Take every entry below and copy it out word for word.
** DATA FOR THIS EXERCISE follows **
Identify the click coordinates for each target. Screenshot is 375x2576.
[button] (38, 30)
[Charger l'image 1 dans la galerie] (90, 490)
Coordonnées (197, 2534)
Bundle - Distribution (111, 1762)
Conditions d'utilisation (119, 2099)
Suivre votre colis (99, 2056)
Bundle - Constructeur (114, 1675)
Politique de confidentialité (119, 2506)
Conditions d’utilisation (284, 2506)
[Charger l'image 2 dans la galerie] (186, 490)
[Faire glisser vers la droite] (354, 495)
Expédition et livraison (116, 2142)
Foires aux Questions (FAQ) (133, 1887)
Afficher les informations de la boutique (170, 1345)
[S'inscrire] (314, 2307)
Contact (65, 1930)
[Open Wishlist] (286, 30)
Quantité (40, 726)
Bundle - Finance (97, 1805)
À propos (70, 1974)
** End of DATA FOR THIS EXERCISE **
* _TASK RESULT_:
Identify the click coordinates for each target. Screenshot is 375x2576.
[button] (38, 30)
[Charger l'image 1 dans la galerie] (90, 490)
Coordonnées (197, 2534)
Bundle - Distribution (111, 1762)
Conditions d'utilisation (119, 2099)
Suivre votre colis (99, 2056)
Bundle - Constructeur (114, 1675)
Politique de confidentialité (119, 2506)
Conditions d’utilisation (284, 2506)
[Charger l'image 2 dans la galerie] (186, 490)
[Faire glisser vers la droite] (354, 495)
Expédition et livraison (116, 2142)
Foires aux Questions (FAQ) (133, 1887)
Afficher les informations de la boutique (170, 1345)
[S'inscrire] (314, 2307)
Contact (65, 1930)
[Open Wishlist] (286, 30)
Quantité (40, 726)
Bundle - Finance (97, 1805)
À propos (70, 1974)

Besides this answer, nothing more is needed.